Experimental evaluation was performed on two datasets: a public PCOS benchmark containing structured clinical data and ultrasound images, and a private clinical cohort of 1,200 patients collected from Shenzhen People’s Hospital. Mapis was compared against nine baselines, including traditional machine‑learning classifiers (SVM, Random Forest), single‑agent LLM prompts, and existing medical multi‑agent platforms such as MedAgents and MDAgents. On the private clinical set, Mapis achieved a 13.56 percentage‑point increase in accuracy over the best traditional ML model, a 6.55 pp gain over the best single‑agent LLM, and a 7.05 pp improvement over the strongest prior multi‑agent system. Precision, recall, and F1 scores also showed statistically significant gains, with the most notable reduction in false‑positive diagnoses arising from the dedicated exclusion stage.

Beyond raw performance, the authors provide extensive traceability analyses: interaction logs between agents and KG query histories are recorded, enabling clinicians to audit the decision path and verify that each conclusion is backed by specific guideline citations. This addresses the critical need for explainability in clinical AI.

Limitations acknowledged include the manual effort required to build and maintain the domain‑specific KG, sensitivity to the quality and completeness of input EHRs, and the current focus on PCOS which necessitates re‑engineering of the workflow and KG for other diseases. Future work will explore automated KG updates, multimodal integration of raw imaging data, and scaling the approach to other endocrine or metabolic disorders that also rely on strict guideline‑based diagnostic algorithms.

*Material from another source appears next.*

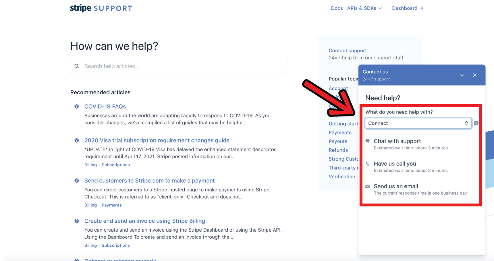
Task: Collapse the Contact us widget with the chevron
Action: 462,75
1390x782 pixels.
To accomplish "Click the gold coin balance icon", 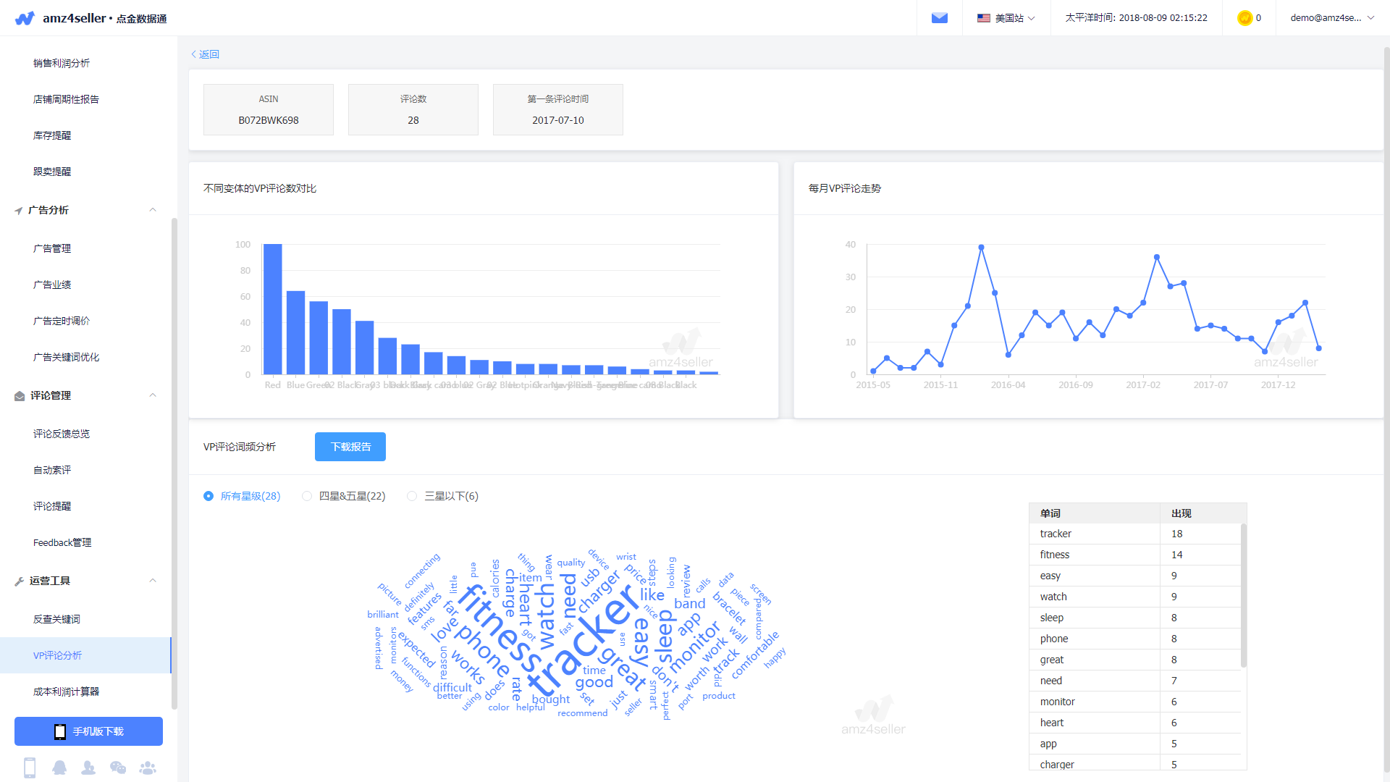I will click(1244, 18).
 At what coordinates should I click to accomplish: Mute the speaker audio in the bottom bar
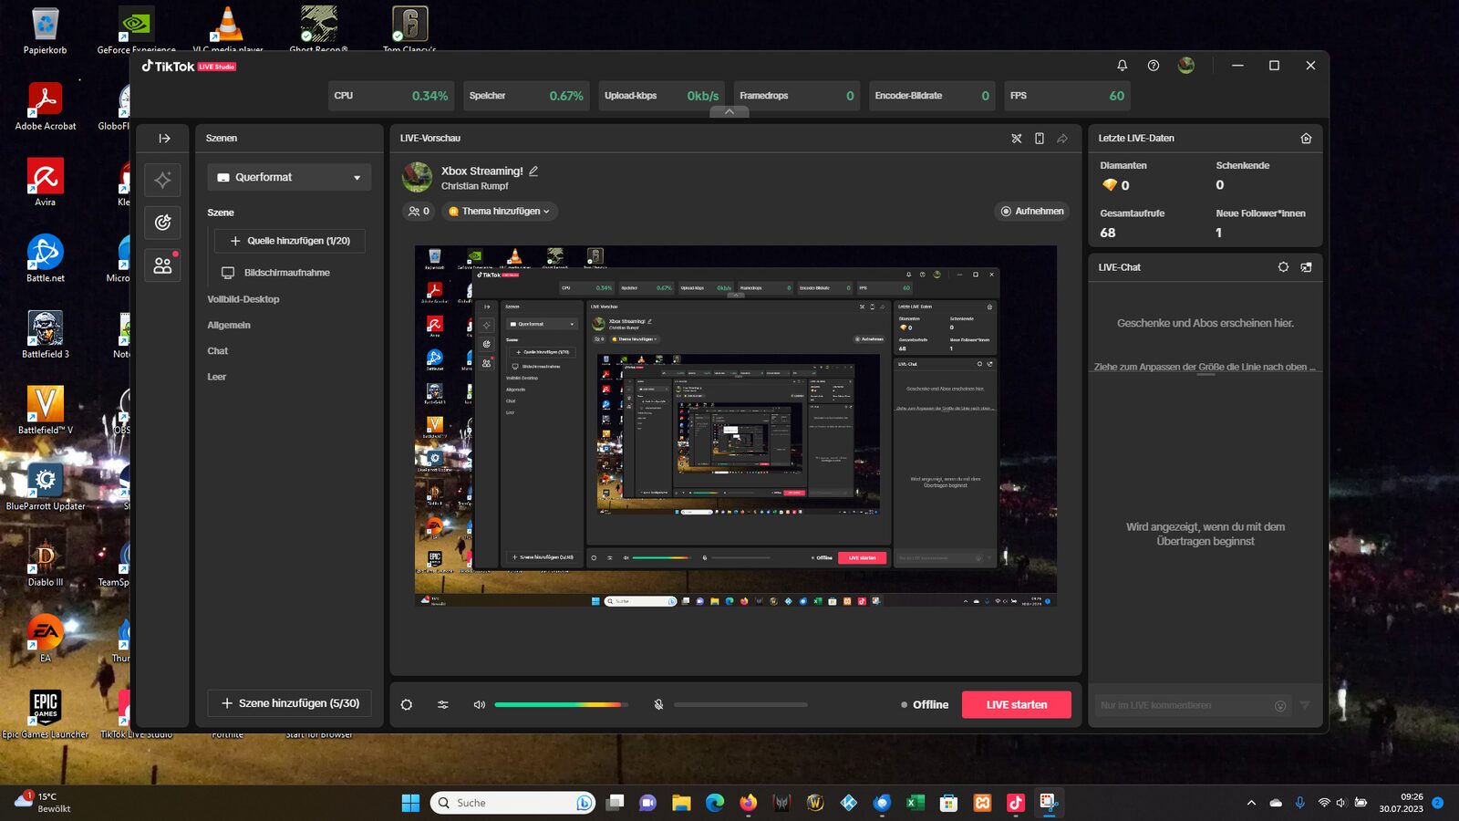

In summary, Mapis demonstrates that a knowledge‑graph‑anchored, multi‑agent architecture can faithfully replicate complex clinical reasoning, achieve superior diagnostic accuracy without large labeled corpora, and provide transparent, evidence‑based outputs. This represents a significant step toward trustworthy AI assistance in the diagnosis of guideline‑driven conditions such as PCOS.